Una barriera corallina nel basso Adriatico

Una colonia di coralligeni

È la prima barriera corallina nel Mediterraneo e va tutelata in una zona protetta

 

Una barriera corallina è stata scoperta al largo di Monopoli, a sud di Bari. È la prima volta che se ne scopre una nel Mediterraneo, ha riferito alla Gazzetta del Mezzogiorno il professor Giuseppe Corriero, direttore del Dipartimento di Biologia dell’Università di Bari, «modificata da madrepore, con caratteristiche molto simili alle barriere coralline di memoria equatoriale», simile a quella del Mar Rosso, in Egitto, a 200 metri di profondità.
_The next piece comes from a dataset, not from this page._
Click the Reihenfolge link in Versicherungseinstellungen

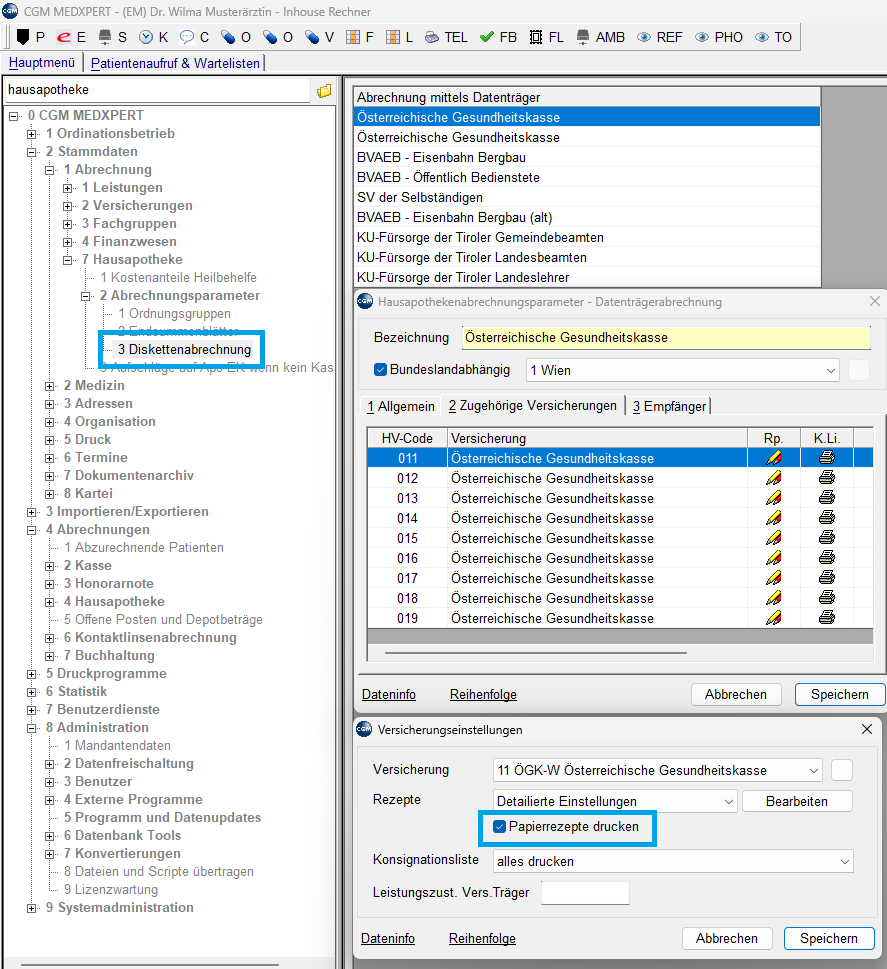tap(482, 939)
La scoperta è avvenuta nel corso di una esplorazione coordinata tra i ricercatori di Scienze della Terra dell’Uniba, dell’Università del Salento e Università di Roma Tor Vergata, in un’area che si estende per 2,5 chilometri. La barriera corallina è stata ritrovata a una profondità che si aggira tra i 40 e i 55 metri, a circa due chilometri dalla linea di costa.

Secondo i ricercatori, è possibile che il reef si estenda dal largo di Bari «almeno fino a Otranto», ha spiegato Corriero al quotidiano pugliese, aggiungendo che «ce l’avevamo davanti agli occhi e non l’abbiamo mai vista».

Nel Salento, al largo di Santa Maria di Leuca, un reef di coralli bianchi vivi, «un paradiso per la biodiversità», fu già scoperto nel 2009 da un’équipe di ricercatori dell’Università di Bari guidata dal prof. Angelo Tursi. Il ritrovamento avvenne nel corso di una campagna di studio sulle risorse marine di uno dei più profondi – meno 700 metri – santuari sommersi del Mediterraneo.

Al contrario della barriera corallina delle Maldive o di quella australiana che sorgono a quote basse e, quindi, i processi vitali sono facilitati dalla luce, la barriera corallina scoperta nel basso Adriatico vive a circa 50 metri di profondità, in penombra. «E quindi le madrepore costruiscono queste strutture imponenti di carbonato di calcio in assenza di alghe», ha continuato il biologo. «Da noi c’è molto meno pesce e i colori dominanti sono più soffusi e dati da spugne policrome con tonalità che vanno dall’arancione, al rosso, al viola».

L’indagine iniziata tre anni fa, come afferma il collega Flavio Campanella della Gazzetta del Mezzogiorno, è stata possibile grazie all’ausilio di subacquei professionisti (per scendere oltre i 50 metri si utilizzano bombole caricate con una miscela di ossigeno, azoto ed elio – ndr) e robot filoguidati e dotati di telecamera.

La scoperta, di assoluta importanza, di sicuro farà «da ulteriore volano per lo sviluppo dell’economia turistico-naturalistica. È un settore di nicchia che in Italia muove tanti soldi», afferma Corriero. Pone, però, il problema della salvaguardia della barriera corallina, pertanto il direttore del Dipartimento di Biologia di Uniba ha già inoltrato all’Ufficio Parchi e Tutela della Biodiversità della Regione Puglia la richiesta di «istituire una zona protetta, in modo da evitare pesca, ancoraggio e attività che per una scogliera corallina sono letali».

Di concerto, la Giunta regionale pugliese ha fatto sapere che sta già pensando a un lavoro armonizzato con le Capitanerie per avviare l’iter per una nuova area marina protetta, perché «si contribuisca alla creazione di una nuova visione di tutela ambientale e di un ecosistema che è certamente non diffuso nel Mediterraneo», ha riferito in una nota l’assessore all’Ambiente Giovanni Stea. L’obiettivo, ha detto, «deve essere quello di offrire un modello di sviluppo sostenibile della zona costiera e marina».